L'ordre
des Acemètes ne différait qu'en
un seul point des moines de saint Basile ; chacun de leurs
monastères était divisé en plusieurs chœurs qui, se succédant l'un à
l'autre sans aucune interruption, chantaient l'office divin nuit et
jour. C'est de là que leur vint le nom d'Acemètes, qui en grec
signifie non-dormans. Cet institut eut pour fondateur un
gentilhomme de Syrie. Il se nommait Alexandre, et il avait servi
plusieurs années avec distinction. Mais ayant renoncé au monde en
402, il bâtit sur le bord de l'Euphrate un monastère, où il assembla
près 'de quatre cents moines, qu'il divisa en plusieurs chœurs, de
la manière que nous venons de le dire. L'usage de chanter les
louanges du Seigneur nuit et jour sans interruption, s'appelait
la louange perpétuelle.
Alexandre vint
depuis à Constantinople. Il fonda un monastère près de cette ville,
du côté du Pont-Euxin. Il y eut jusqu'à trois cents moines sous sa
conduite. Ce monastère, dit de Saint-Menne , devint dans la suite si
nombreux , qu'il en fonda un autre à Gomon sur le Pont-Euxin, en
Bithynie. Il y mourut en 430. Sa vie a été publiée par Bolandus,
sous le 15 de Janvier. Mais quoiqu'il ait le titre de saint dans les
menées, lorsqu'il est parlé de lui par occasion, son nom ne se
trouve dans aucun calendrier, soit de l'Eglise grecque, soit de l'Eglise
latine.
Jean, successeur
d'Alexandre, réunit tous ses religieux dans le monastère de Gomon.
Marcel, qui succéda à Jean, porta l'ordre au plus haut degré de
célébrité. Il sortait d'une famille illustre d'Apamée, en Syrie. Ses
parents lui laissèrent en mourant une fortune considérable. Quoique
à la fleur de l'âge, il ne se laissa point séduire par les dangers
du monde. Il se retira à Antioche, où il partagea son temps entre
l'étude et les exercices de piété. La méditation de la loi du
Seigneur le convainquit de plus en plus de la vanité des choses
terrestres, et l'enflamma d'amour pour celles du ciel. Il céda ses
droits à son frère, et distribua aux pauvres la partie de ses biens
dont il pouvait disposer. Affranchi de tous les liens qui le
retenaient dans le monde,
il se retira à Ephèse, où il se mit sous la conduite de quelques
serviteurs de Dieu qui vivaient dans cette ville.
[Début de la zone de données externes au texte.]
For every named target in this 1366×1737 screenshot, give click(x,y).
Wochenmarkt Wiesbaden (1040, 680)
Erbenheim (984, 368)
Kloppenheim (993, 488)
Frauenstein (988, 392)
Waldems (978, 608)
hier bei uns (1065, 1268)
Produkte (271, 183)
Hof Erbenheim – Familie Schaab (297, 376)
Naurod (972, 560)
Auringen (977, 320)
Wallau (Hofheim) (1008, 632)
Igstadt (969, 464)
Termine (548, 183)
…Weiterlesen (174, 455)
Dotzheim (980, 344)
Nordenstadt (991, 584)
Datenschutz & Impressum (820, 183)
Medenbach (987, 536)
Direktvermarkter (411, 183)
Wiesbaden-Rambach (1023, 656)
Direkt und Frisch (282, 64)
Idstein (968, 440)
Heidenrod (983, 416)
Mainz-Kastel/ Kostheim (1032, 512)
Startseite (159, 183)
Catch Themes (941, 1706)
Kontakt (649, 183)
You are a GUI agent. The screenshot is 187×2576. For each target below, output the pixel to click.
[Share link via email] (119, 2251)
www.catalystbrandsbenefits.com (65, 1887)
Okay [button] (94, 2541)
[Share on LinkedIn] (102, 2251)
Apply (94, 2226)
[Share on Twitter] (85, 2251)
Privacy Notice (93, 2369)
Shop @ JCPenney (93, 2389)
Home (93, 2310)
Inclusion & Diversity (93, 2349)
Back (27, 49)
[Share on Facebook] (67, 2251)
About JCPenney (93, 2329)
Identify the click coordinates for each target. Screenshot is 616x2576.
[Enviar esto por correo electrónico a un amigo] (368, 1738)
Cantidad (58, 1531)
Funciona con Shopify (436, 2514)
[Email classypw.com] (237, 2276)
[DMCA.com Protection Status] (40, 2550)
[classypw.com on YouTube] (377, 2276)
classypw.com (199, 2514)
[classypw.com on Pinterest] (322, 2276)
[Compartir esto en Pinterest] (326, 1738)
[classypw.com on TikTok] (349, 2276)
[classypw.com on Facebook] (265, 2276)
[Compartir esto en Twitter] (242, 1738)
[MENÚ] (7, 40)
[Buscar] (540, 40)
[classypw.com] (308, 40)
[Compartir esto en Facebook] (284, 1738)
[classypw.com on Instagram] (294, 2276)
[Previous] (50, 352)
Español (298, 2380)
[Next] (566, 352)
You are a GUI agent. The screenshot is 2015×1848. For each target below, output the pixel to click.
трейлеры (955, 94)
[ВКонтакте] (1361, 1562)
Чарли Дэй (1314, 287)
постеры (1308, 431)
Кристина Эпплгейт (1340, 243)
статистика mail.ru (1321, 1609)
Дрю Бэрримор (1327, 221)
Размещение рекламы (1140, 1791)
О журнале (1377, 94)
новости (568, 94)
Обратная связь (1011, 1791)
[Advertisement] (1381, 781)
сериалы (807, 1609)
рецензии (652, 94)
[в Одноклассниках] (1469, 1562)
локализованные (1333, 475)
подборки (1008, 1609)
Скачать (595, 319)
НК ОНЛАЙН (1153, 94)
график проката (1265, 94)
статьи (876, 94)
Il donnait la plus
grande partie de la nuit à la prière, et il employait le jour à
copier des livres, ce qui lui fournissait de quoi vivre et de quoi
assister les pauvres, Ayant entendu parler des austérités et de la
solitude des Acemètes, il résolut d'entrer dans leur ordre. Il y
prit l'habit, et courut avec une ardeur incroyable dans la carrière
de la pénitence. Après la mort d'Alexandre, on l'élut pour le
remplacer ; mais il s'enfuit et se cacha de manière qu'on ne put le
trouver. Lorsqu'il fut de retour, l'abbé Jean, successeur
d'Alexandre, voulut qu'il l'aidât dans l'exercice des fonctions de
sa place. Cependant, pour éprouver son humilité, il lui fit remplir
quelque temps le dernier emploi de la communauté. Marcel s'en
acquitta de la manière la plus édifiante, et pria même l'abbé de l'y
laisser toute sa vie.
Jean étant mort, notre Saint fut choisi pour lui succéder, vers l'an
440. Il assista au concile qui se tint huit ans après à
Constantinople, et il acquiesça à la demande qu’il lui fit de
ramener ses religieux dans leur premier monastère. Il gouverna son
ordre avec une vertu et une prudence .admirables. Comme il était
obligé d'agrandir les bâtiments de sa communauté, il trouva des
secours pour cet effet, dans les libéralités de Pharétrius. C'était
un seigneur fort riche qui renonça au monde avec ses fils, pour
vivre sous la conduite du saint abbé. Ils prirent tous l'habit le
même jour. Vers l'an 465, Stude, qui avait été consul, fit bâtir
pour les Acemètes un monastère considérable dans la ville, près la
porte Dorée. On dit qu'il s'y trouva jusqu'à mille moines à la fois.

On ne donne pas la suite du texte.